The Sunday broadcast started at 4 p.m. with shots of the wet street course, race cars under covers and sparse stands with rain-drenched fans huddling in ponchos. Weather maps offered a glimpse of hope, but the 4:30 p.m. start was delayed, with no guarantee that the race would run.
For NBC, that meant running a glut of explanatory videos, interviews with drivers and a number of taped Chicago-themed features upfront, which were intended to color in the race broadcast.
“It’s a history of things that have happened to Grant Park through the years, it’s food, it’s the museums, its historical locations around the track,” Jeff Behnke, vice president of NASCAR and Motorsports for NBC Sports, said Friday. The network wanted to showcase the city and the festival along with the race, he said.
The Cup Series race was delayed and still in doubt at about 5 p.m. when NBC broke into an interview with Ricky Stenhouse recounting his singing of “Take Me Out to the Ball Game” at Wrigley Field during a Cubs game Thursday to announce that drivers should report to their cars.
When asked if he was ready to race, Stenhouse looked down at his street clothes and offered, “no, clearly not.”
NBC was camped for days amid trailers, satellite dishes and other equipment on the south end of the course. The network brought a crew of 200 for the Chicago Street Race weekend, which also broadcast Saturday’s shortened Xfinity race on co-owned cable channel USA. The mobile facilities included control rooms, replay trailers and enough prerecorded features to fill more than 12 hours of programming.
The temporary Chicago course had 80 cameras, two drones and a fixed-wing airplane to capture the race action and the unusual backdrop provided by the city’s lakefront, skyline and Grant Park.
Eight cars were equipped with in-car cameras to provide a driver’s view, which Sunday included a lot of water.
The Cup Series race itself was delivered “radio style,” with a main broadcast booth near the start/finish line at Buckingham Fountain, and announcers stationed at three points along the track to provide fast-paced commentary throughout.

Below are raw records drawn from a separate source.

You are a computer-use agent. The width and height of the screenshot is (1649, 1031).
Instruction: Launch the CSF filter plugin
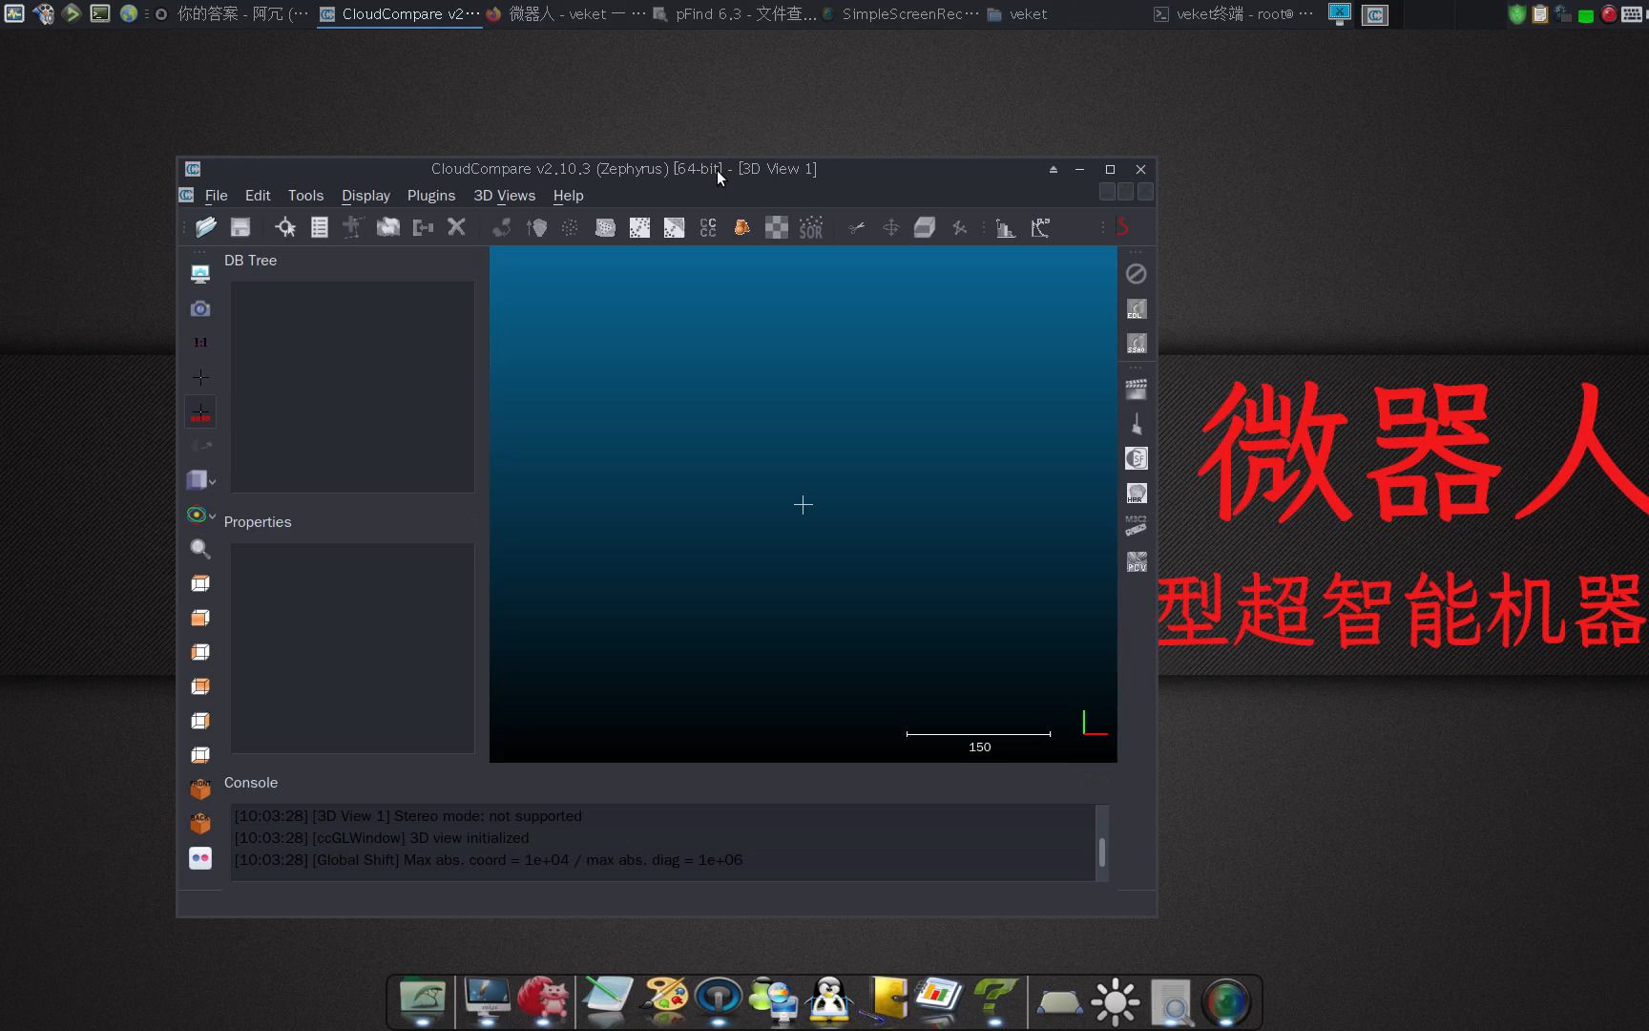[x=1136, y=458]
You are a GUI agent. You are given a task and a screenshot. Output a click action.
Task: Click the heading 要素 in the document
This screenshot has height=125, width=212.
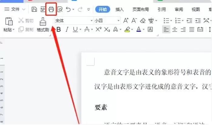tap(101, 107)
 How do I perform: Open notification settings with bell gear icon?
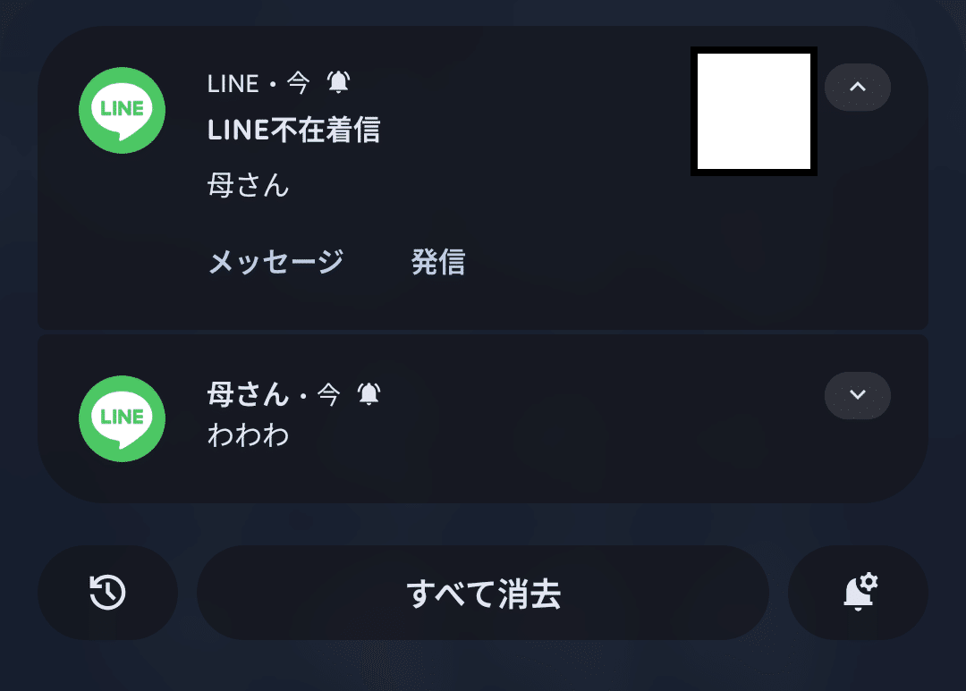(858, 592)
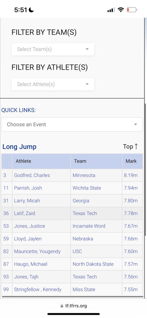This screenshot has height=318, width=147.
Task: Click the 7.60m mark for Mauricette
Action: coord(131,251)
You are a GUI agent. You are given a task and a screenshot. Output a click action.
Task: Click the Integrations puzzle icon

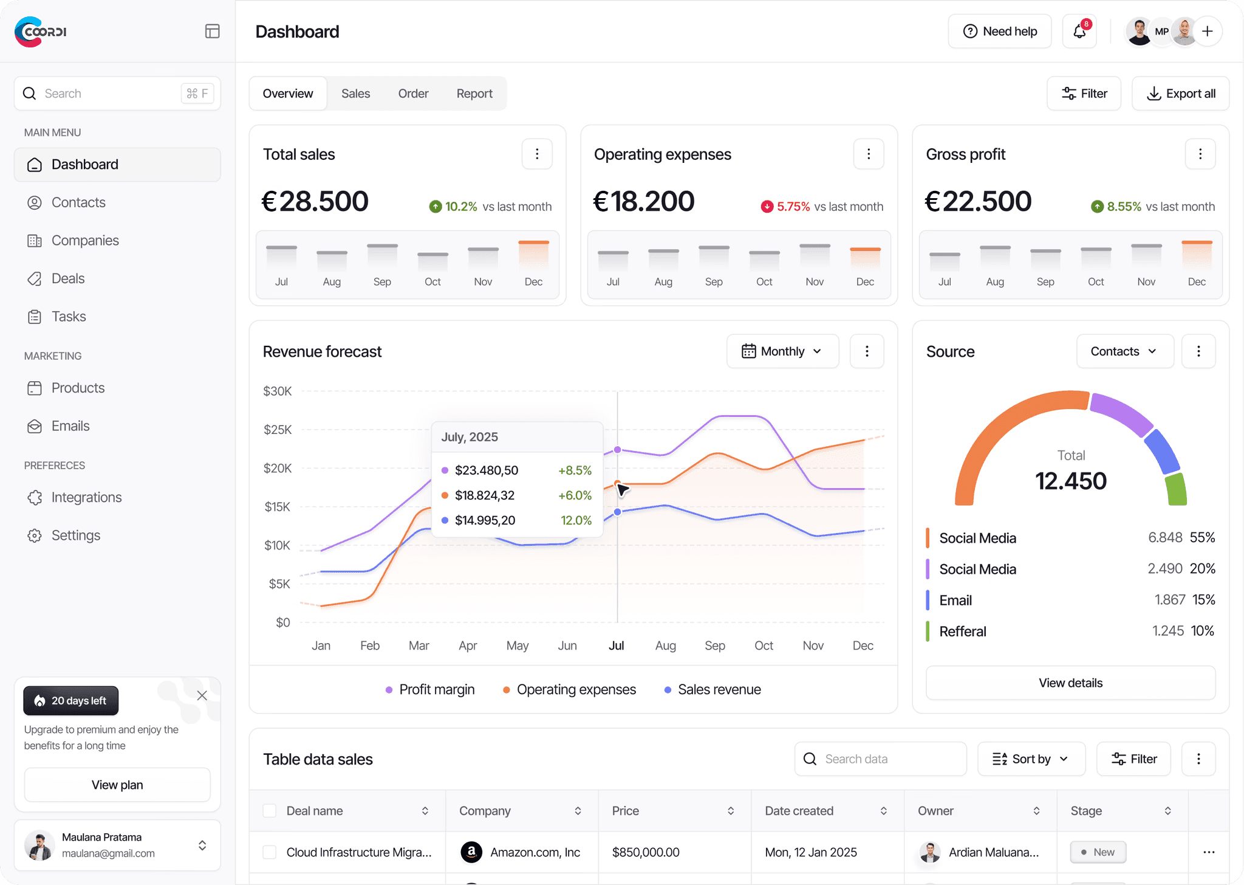click(x=35, y=497)
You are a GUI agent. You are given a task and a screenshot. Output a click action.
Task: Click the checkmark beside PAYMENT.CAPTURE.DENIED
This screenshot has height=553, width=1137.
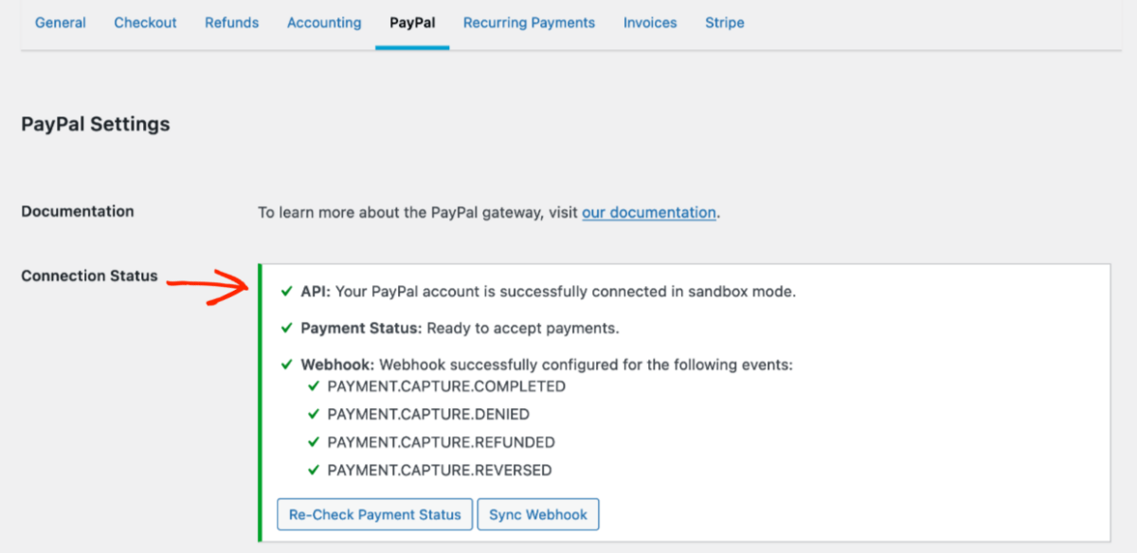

“It’s just different because you’re down in the noise, you’re in the environment,” Behnke said. “There’s just this energy that comes out of our announcers when they’re in the middle of it.”
When the rain eventually stopped, the Grant Park 220 started at 5:15 p.m. — 45 minutes later than scheduled — with cars running slower than projected and a lot of fender benders. As the race progressed, the cars picked up the pace and the city’s skyline slowly emerged from the clouds, but the collisions continued, bringing out a bevy of yellow flags.
During the 50th lap, about a dozen cars piled up on the rain-slicked, 90-degree turn from Michigan Avenue onto Jackson Drive, a bit of cinema verite for Chicago viewers used to city driving.
The cars were equipped with windshield wipers and all-weather tires, but the lack of headlights forced NASCAR to shorten the race from 100 to 75 laps at about the halfway point because of impending nightfall.
While the success of the race, which is projected to bring the city $114 million in economic impact, may be measured by hotel rooms and attendance, the TV time may be the most valuable benefit for Chicago, which has gotten its share of negative publicity in recent years.
Lynn Osmond, president and CEO of Choose Chicago, the city’s tourism arm, said last week the four-hour broadcast on national TV is invaluable for marketing the city.
“There is no way we could ever buy time like this,” Osmond said. “We don’t do any national TV — we’ve never had a budget for that. This is the closest that we’re ever going to get.”